* Start *

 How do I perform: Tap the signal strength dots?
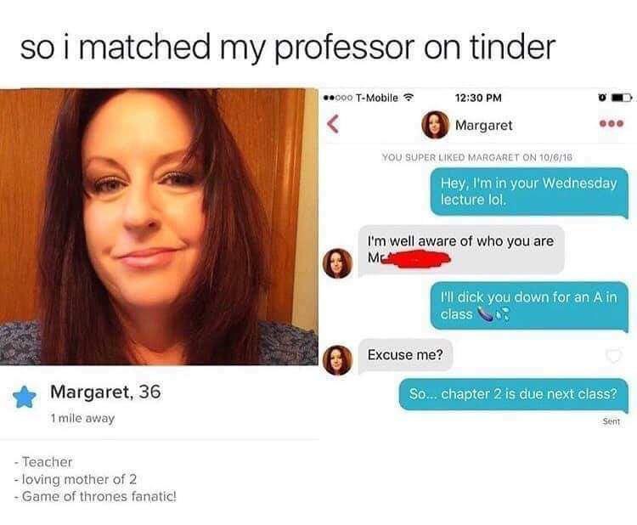coord(338,98)
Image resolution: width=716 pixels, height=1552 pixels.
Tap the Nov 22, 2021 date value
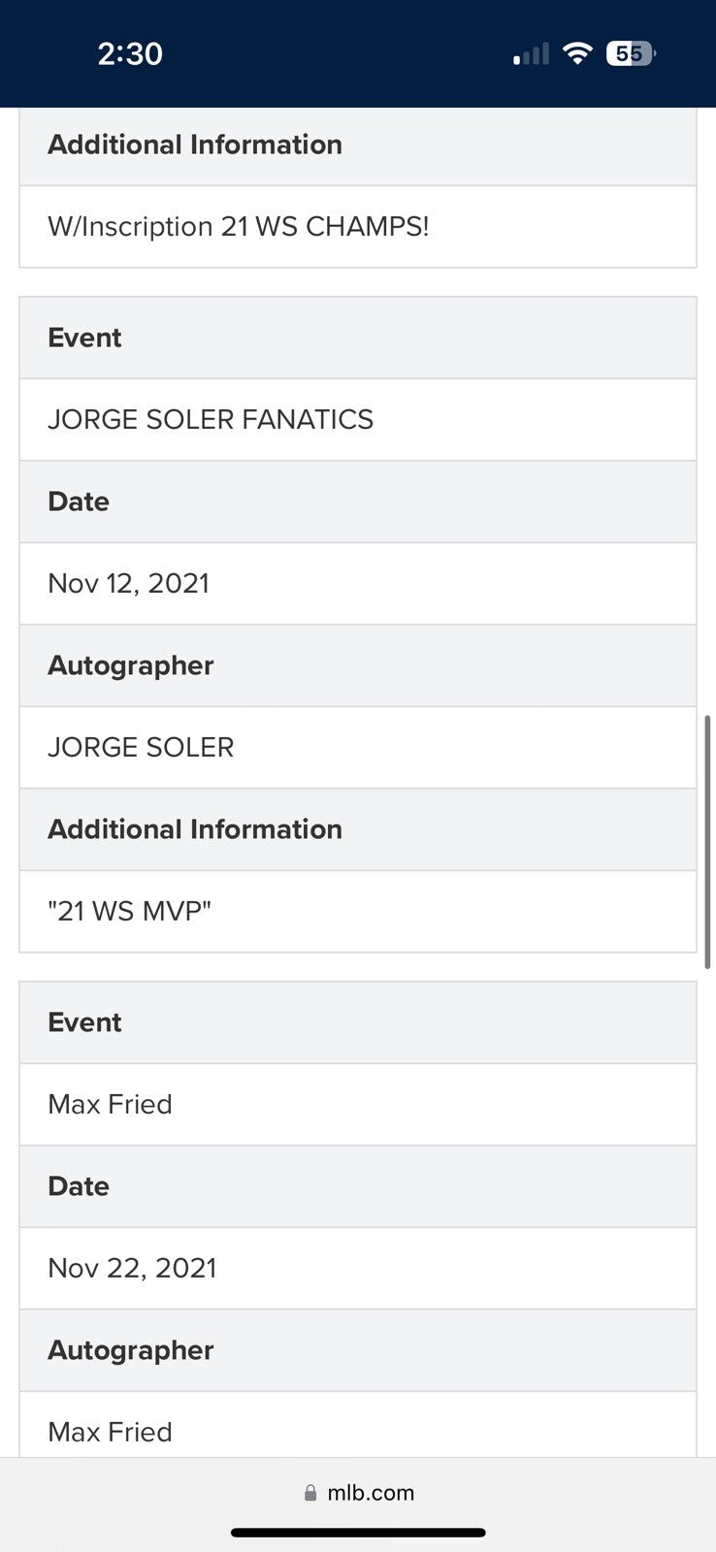[132, 1268]
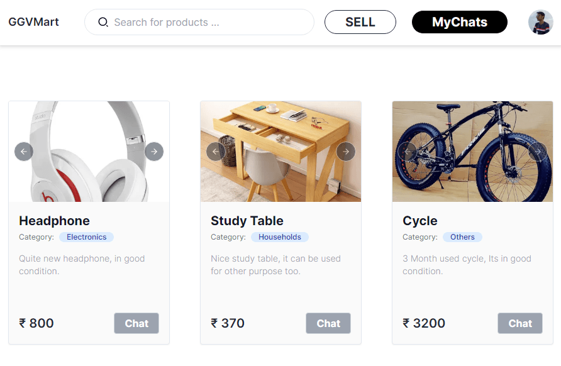
Task: Show next image of Headphone listing
Action: tap(154, 152)
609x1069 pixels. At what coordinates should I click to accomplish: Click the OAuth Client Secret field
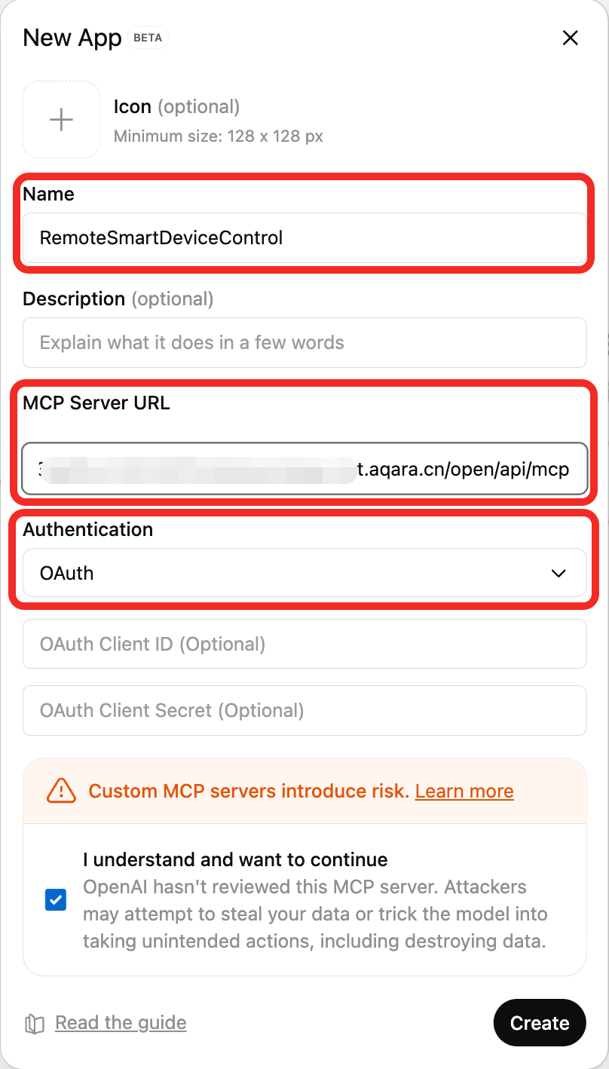pyautogui.click(x=305, y=710)
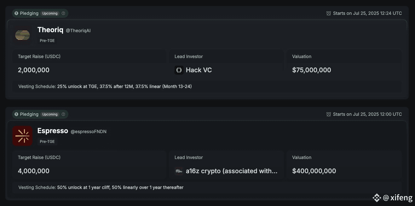Click the Pre-TGE tag under Espresso
This screenshot has height=206, width=415.
pos(47,142)
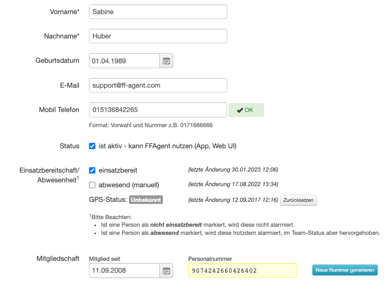The image size is (389, 283).
Task: Edit the E-Mail address field
Action: 158,85
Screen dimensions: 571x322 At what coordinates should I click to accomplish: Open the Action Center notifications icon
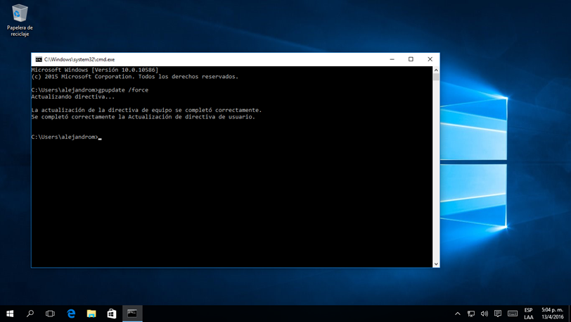click(498, 314)
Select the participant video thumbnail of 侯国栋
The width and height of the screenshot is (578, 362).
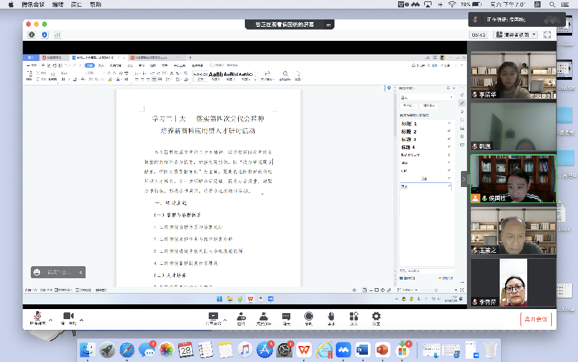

* End *

● Required task:
Transcribe all of the records above word for word, omitting the pictures.

● Reply:
 How do I perform: Tap the signal strength dots?
coord(338,98)
Image resolution: width=716 pixels, height=1552 pixels.
Tap the Nov 22, 2021 date value
[132, 1268]
Task: Show next image of Headphone listing
Action: tap(154, 152)
609x1069 pixels. At what coordinates should I click to accomplish: Click the OAuth Client Secret field
pyautogui.click(x=305, y=710)
Click the Pre-TGE tag under Espresso
This screenshot has height=206, width=415.
pos(47,142)
The image size is (389, 283).
Task: Edit the E-Mail address field
Action: 158,85
Screen dimensions: 571x322 At what coordinates should I click to accomplish: Open the Action Center notifications icon
click(498, 314)
Select the participant video thumbnail of 侯国栋
The width and height of the screenshot is (578, 362).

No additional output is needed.